Standout songs from that album include “Eat Up Ya Beans,” a diatribe against the daily humiliations of work and authority; “Trackside Daze,” which could be a Frankie Valli song about passing time during those long hot summers by the train tracks, and “G.P.B.N.O.,” which sounds like a punk-rock version of the Metallica song “Ride the Lightning” but with a Gooch Palms twist on seizing the night before youth fades away. 

The band is now based in Melbourne, Australia, but they said they do have fond memories of their hometown of Newcastle. 

MacQueen met Friend at a local music venue, The Cambridge Hotel, before starting the band.

“Every Wednesday night it was $2.50 drinks, and you could just get plastered,” MacQueen said. “We didn’t close ‘til like the sun came up, and then even then there was a place called The Duck’s Nuts that you could go to after. It was pretty, pretty seedy.”

Their current “Slay the USA” tour is a warm up to their new album, “III,” being released by Rat Bag Records on May 10. Rat Bag Records releases other Australian acts like Skegss, Dune Rats and Totty.

In a Web 2.0 world where musicians are vying for attention and are posting millions of songs, MacQueen admits to being talentless. Why do they make music?

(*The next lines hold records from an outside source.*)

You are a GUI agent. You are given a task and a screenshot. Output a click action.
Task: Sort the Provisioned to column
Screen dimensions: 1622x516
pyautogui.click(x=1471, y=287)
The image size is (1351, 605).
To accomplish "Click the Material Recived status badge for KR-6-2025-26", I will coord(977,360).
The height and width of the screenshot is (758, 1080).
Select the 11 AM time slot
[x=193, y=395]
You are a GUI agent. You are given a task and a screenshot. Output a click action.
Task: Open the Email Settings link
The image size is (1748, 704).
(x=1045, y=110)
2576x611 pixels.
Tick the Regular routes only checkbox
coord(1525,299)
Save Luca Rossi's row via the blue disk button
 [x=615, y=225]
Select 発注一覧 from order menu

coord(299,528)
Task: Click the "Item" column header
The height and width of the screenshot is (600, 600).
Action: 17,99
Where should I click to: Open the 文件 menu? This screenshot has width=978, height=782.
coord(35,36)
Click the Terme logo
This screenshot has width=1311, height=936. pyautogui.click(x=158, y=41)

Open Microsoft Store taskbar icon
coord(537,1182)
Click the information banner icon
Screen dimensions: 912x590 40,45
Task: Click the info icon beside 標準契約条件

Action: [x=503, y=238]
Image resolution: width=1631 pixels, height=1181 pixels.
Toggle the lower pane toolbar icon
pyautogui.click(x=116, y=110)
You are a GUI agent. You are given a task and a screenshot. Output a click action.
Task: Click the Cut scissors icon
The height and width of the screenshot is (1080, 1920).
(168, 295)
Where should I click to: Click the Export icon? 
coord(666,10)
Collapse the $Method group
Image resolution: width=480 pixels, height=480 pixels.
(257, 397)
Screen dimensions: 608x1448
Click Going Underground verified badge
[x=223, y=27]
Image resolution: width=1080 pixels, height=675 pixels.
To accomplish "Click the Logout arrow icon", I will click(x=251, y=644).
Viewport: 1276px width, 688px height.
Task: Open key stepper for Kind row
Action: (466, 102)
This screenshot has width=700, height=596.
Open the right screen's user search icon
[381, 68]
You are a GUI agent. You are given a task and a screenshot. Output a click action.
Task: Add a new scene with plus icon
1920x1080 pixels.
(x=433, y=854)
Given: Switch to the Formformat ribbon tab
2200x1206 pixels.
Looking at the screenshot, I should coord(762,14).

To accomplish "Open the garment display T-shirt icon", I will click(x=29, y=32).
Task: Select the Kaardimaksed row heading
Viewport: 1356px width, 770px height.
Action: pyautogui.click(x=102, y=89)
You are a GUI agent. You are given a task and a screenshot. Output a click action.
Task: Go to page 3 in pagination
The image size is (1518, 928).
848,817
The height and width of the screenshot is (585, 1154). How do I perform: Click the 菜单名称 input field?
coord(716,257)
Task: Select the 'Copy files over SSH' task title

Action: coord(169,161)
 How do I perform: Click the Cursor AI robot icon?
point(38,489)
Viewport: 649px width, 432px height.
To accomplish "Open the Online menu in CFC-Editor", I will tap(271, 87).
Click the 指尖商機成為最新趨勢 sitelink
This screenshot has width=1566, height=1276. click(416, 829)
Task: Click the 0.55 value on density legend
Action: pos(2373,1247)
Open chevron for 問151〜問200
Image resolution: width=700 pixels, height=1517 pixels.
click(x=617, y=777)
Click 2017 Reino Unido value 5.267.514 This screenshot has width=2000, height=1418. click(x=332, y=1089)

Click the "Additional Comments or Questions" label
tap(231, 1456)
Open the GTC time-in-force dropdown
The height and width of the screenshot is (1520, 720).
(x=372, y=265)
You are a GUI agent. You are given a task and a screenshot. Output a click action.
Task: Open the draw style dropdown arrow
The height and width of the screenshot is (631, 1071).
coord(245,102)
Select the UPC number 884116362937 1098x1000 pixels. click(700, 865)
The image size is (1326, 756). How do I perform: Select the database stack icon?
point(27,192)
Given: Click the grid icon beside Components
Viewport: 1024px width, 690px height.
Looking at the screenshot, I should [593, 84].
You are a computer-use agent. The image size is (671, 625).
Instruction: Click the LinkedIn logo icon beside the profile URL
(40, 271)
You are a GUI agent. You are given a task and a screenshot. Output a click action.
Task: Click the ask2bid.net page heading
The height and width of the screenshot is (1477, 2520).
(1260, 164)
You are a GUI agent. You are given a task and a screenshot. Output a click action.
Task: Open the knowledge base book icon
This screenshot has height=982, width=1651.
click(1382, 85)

“Me and Kat ask ourselves that question everyday while we’re in a van,” MacQueen said. “We can’t really do much else. We can’t really hold down a couple of jobs.”

With those type of options, what would one do? Accrue student loan debt and work for a job that may not be secure in the long run? Or with a tiny chance of financial independence, make music and tour the world in a van? 

Gooch Palms may prove to others that life could be lived on one’s own terms. That could be a life well spent. 

Gooch Palms will play Wooden Tooth Records on Thursday, April 18, at 8 p.m. Cover is $5.